Try it: All entries that follow are to be printed exactly as written.

══════════════════════════════

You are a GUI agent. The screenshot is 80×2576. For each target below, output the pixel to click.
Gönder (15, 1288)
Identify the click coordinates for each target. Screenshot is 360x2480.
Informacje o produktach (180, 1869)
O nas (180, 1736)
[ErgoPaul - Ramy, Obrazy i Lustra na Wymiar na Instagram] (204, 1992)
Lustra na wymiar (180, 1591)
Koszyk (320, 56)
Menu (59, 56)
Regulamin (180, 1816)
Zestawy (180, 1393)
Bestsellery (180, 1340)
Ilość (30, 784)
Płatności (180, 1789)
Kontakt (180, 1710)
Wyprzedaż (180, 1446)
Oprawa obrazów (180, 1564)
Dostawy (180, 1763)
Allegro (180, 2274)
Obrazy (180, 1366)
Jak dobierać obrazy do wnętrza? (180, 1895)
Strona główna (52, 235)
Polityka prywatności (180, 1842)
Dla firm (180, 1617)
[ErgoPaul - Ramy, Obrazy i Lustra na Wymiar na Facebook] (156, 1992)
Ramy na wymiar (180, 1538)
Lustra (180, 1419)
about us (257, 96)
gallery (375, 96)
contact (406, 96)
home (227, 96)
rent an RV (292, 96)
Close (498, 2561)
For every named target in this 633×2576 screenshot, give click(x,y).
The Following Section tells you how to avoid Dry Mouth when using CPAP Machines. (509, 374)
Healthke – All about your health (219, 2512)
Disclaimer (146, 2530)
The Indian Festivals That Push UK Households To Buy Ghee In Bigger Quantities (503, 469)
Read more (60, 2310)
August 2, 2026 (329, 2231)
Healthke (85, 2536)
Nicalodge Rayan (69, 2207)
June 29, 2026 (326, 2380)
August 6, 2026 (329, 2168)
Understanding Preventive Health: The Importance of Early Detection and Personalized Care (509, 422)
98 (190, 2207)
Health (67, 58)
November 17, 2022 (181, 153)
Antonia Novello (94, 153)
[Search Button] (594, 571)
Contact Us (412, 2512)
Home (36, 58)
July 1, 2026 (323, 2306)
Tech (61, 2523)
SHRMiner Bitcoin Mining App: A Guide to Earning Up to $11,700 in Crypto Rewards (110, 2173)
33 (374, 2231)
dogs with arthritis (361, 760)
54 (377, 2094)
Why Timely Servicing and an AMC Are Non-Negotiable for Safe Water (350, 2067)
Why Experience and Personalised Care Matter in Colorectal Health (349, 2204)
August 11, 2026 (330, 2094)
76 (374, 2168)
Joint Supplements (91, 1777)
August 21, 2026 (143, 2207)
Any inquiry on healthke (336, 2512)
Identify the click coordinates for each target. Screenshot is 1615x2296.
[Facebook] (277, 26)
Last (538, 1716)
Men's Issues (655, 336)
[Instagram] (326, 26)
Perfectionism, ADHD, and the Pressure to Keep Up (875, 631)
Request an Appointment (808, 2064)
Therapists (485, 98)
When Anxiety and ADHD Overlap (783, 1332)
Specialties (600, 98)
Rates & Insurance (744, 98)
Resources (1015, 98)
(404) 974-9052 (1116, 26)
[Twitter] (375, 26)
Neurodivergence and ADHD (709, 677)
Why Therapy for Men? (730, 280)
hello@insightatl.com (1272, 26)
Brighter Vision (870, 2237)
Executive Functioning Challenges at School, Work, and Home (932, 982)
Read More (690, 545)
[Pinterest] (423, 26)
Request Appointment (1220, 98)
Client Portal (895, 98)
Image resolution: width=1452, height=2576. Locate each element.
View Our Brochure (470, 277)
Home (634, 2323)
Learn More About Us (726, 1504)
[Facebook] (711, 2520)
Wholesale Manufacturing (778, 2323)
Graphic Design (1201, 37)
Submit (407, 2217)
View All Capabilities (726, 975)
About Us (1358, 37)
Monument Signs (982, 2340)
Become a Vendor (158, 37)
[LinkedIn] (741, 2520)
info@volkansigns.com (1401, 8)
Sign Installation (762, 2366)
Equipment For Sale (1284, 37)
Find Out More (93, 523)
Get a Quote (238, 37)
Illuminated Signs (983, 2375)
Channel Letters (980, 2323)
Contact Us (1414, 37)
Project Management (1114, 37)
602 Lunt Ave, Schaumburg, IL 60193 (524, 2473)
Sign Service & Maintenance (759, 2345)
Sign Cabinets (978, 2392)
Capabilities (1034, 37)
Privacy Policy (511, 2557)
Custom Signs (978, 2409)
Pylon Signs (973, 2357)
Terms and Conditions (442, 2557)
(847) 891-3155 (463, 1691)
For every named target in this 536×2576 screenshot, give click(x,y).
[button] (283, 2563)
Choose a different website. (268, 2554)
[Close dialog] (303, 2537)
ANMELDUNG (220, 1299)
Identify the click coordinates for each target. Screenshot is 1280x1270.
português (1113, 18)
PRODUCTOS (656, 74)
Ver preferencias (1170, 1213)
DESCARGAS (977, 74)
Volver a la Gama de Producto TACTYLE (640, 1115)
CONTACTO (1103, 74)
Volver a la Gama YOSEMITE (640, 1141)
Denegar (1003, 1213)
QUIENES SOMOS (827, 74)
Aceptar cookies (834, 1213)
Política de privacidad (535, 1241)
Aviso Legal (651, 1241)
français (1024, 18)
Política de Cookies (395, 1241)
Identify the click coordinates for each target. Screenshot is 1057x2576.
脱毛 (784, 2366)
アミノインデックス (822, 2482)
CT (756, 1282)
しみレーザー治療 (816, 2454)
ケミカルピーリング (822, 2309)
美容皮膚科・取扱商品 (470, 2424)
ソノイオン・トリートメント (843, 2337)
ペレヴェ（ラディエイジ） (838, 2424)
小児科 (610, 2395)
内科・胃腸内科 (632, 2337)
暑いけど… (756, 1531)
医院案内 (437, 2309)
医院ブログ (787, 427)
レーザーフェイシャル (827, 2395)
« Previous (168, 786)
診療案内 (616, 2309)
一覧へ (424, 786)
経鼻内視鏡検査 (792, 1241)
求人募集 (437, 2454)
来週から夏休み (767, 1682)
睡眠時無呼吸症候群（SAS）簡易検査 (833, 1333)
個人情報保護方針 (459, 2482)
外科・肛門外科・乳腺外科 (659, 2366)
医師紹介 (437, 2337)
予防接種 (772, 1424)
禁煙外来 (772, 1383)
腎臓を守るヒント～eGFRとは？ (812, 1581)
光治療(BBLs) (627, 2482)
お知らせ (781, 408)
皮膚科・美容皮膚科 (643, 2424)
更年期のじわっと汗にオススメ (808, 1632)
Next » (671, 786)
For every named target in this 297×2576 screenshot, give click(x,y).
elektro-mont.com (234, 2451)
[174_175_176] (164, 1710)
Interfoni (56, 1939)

══════════════════════════════

Expected output:
You are a GUI agent. The screenshot is 80×2576. For each target below, output the pixel to click.
Gönder (15, 1288)
Identify the click coordinates for each target. Screenshot is 360x2480.
Informacje o produktach (180, 1869)
O nas (180, 1736)
[ErgoPaul - Ramy, Obrazy i Lustra na Wymiar na Instagram] (204, 1992)
Lustra na wymiar (180, 1591)
Koszyk (320, 56)
Menu (59, 56)
Regulamin (180, 1816)
Zestawy (180, 1393)
Bestsellery (180, 1340)
Ilość (30, 784)
Płatności (180, 1789)
Kontakt (180, 1710)
Wyprzedaż (180, 1446)
Oprawa obrazów (180, 1564)
Dostawy (180, 1763)
Allegro (180, 2274)
Obrazy (180, 1366)
Jak dobierać obrazy do wnętrza? (180, 1895)
Strona główna (52, 235)
Polityka prywatności (180, 1842)
Dla firm (180, 1617)
[ErgoPaul - Ramy, Obrazy i Lustra na Wymiar na Facebook] (156, 1992)
Ramy na wymiar (180, 1538)
Lustra (180, 1419)
about us (257, 96)
gallery (375, 96)
contact (406, 96)
home (227, 96)
rent an RV (292, 96)
Close (498, 2561)
For every named target in this 633×2576 screenshot, give click(x,y).
The Following Section tells you how to avoid Dry Mouth when using CPAP Machines. (509, 374)
Healthke – All about your health (219, 2512)
Disclaimer (146, 2530)
The Indian Festivals That Push UK Households To Buy Ghee In Bigger Quantities (503, 469)
Read more (60, 2310)
August 2, 2026 (329, 2231)
Healthke (85, 2536)
Nicalodge Rayan (69, 2207)
June 29, 2026 (326, 2380)
August 6, 2026 (329, 2168)
Understanding Preventive Health: The Importance of Early Detection and Personalized Care (509, 422)
98 (190, 2207)
Health (67, 58)
November 17, 2022 (181, 153)
Antonia Novello (94, 153)
[Search Button] (594, 571)
Contact Us (412, 2512)
Home (36, 58)
July 1, 2026 (323, 2306)
Tech (61, 2523)
SHRMiner Bitcoin Mining App: A Guide to Earning Up to $11,700 in Crypto Rewards (110, 2173)
33 (374, 2231)
dogs with arthritis (361, 760)
54 (377, 2094)
Why Timely Servicing and an AMC Are Non-Negotiable for Safe Water (350, 2067)
Why Experience and Personalised Care Matter in Colorectal Health (349, 2204)
August 11, 2026 (330, 2094)
76 (374, 2168)
Joint Supplements (91, 1777)
August 21, 2026 (143, 2207)
Any inquiry on healthke (336, 2512)
Identify the click coordinates for each target. Screenshot is 1615x2296.
[Facebook] (277, 26)
Last (538, 1716)
Men's Issues (655, 336)
[Instagram] (326, 26)
Perfectionism, ADHD, and the Pressure to Keep Up (875, 631)
Request an Appointment (808, 2064)
Therapists (485, 98)
When Anxiety and ADHD Overlap (783, 1332)
Specialties (600, 98)
Rates & Insurance (744, 98)
Resources (1015, 98)
(404) 974-9052 (1116, 26)
[Twitter] (375, 26)
Neurodivergence and ADHD (709, 677)
Why Therapy for Men? (730, 280)
hello@insightatl.com (1272, 26)
Brighter Vision (870, 2237)
Executive Functioning Challenges at School, Work, and Home (932, 982)
Read More (690, 545)
[Pinterest] (423, 26)
Request Appointment (1220, 98)
Client Portal (895, 98)
Image resolution: width=1452, height=2576. Locate each element.
View Our Brochure (470, 277)
Home (634, 2323)
Learn More About Us (726, 1504)
[Facebook] (711, 2520)
Wholesale Manufacturing (778, 2323)
Graphic Design (1201, 37)
Submit (407, 2217)
View All Capabilities (726, 975)
About Us (1358, 37)
Monument Signs (982, 2340)
Become a Vendor (158, 37)
[LinkedIn] (741, 2520)
info@volkansigns.com (1401, 8)
Sign Installation (762, 2366)
Equipment For Sale (1284, 37)
Find Out More (93, 523)
Get a Quote (238, 37)
Illuminated Signs (983, 2375)
Channel Letters (980, 2323)
Contact Us (1414, 37)
Project Management (1114, 37)
602 Lunt Ave, Schaumburg, IL 60193 (524, 2473)
Sign Service & Maintenance (759, 2345)
Sign Cabinets (978, 2392)
Capabilities (1034, 37)
Privacy Policy (511, 2557)
Custom Signs (978, 2409)
Pylon Signs (973, 2357)
Terms and Conditions (442, 2557)
(847) 891-3155 (463, 1691)
For every named target in this 536×2576 screenshot, give click(x,y).
[button] (283, 2563)
Choose a different website. (268, 2554)
[Close dialog] (303, 2537)
ANMELDUNG (220, 1299)
Identify the click coordinates for each target. Screenshot is 1280x1270.
português (1113, 18)
PRODUCTOS (656, 74)
Ver preferencias (1170, 1213)
DESCARGAS (977, 74)
Volver a la Gama de Producto TACTYLE (640, 1115)
CONTACTO (1103, 74)
Volver a la Gama YOSEMITE (640, 1141)
Denegar (1003, 1213)
QUIENES SOMOS (827, 74)
Aceptar cookies (834, 1213)
Política de privacidad (535, 1241)
Aviso Legal (651, 1241)
français (1024, 18)
Política de Cookies (395, 1241)
Identify the click coordinates for each target. Screenshot is 1057x2576.
脱毛 (784, 2366)
アミノインデックス (822, 2482)
CT (756, 1282)
しみレーザー治療 (816, 2454)
ケミカルピーリング (822, 2309)
美容皮膚科・取扱商品 (470, 2424)
ソノイオン・トリートメント (843, 2337)
ペレヴェ（ラディエイジ） (838, 2424)
小児科 (610, 2395)
内科・胃腸内科 (632, 2337)
暑いけど… (756, 1531)
医院案内 (437, 2309)
医院ブログ (787, 427)
レーザーフェイシャル (827, 2395)
« Previous (168, 786)
診療案内 (616, 2309)
一覧へ (424, 786)
経鼻内視鏡検査 (792, 1241)
求人募集 (437, 2454)
来週から夏休み (767, 1682)
睡眠時無呼吸症候群（SAS）簡易検査 (833, 1333)
個人情報保護方針 (459, 2482)
外科・肛門外科・乳腺外科 (659, 2366)
医師紹介 (437, 2337)
予防接種 (772, 1424)
禁煙外来 (772, 1383)
腎臓を守るヒント～eGFRとは？ (812, 1581)
光治療(BBLs) (627, 2482)
お知らせ (781, 408)
皮膚科・美容皮膚科 (643, 2424)
更年期のじわっと汗にオススメ (808, 1632)
Next » (671, 786)
For every named target in this 297×2576 screenshot, give click(x,y).
elektro-mont.com (234, 2451)
[174_175_176] (164, 1710)
Interfoni (56, 1939)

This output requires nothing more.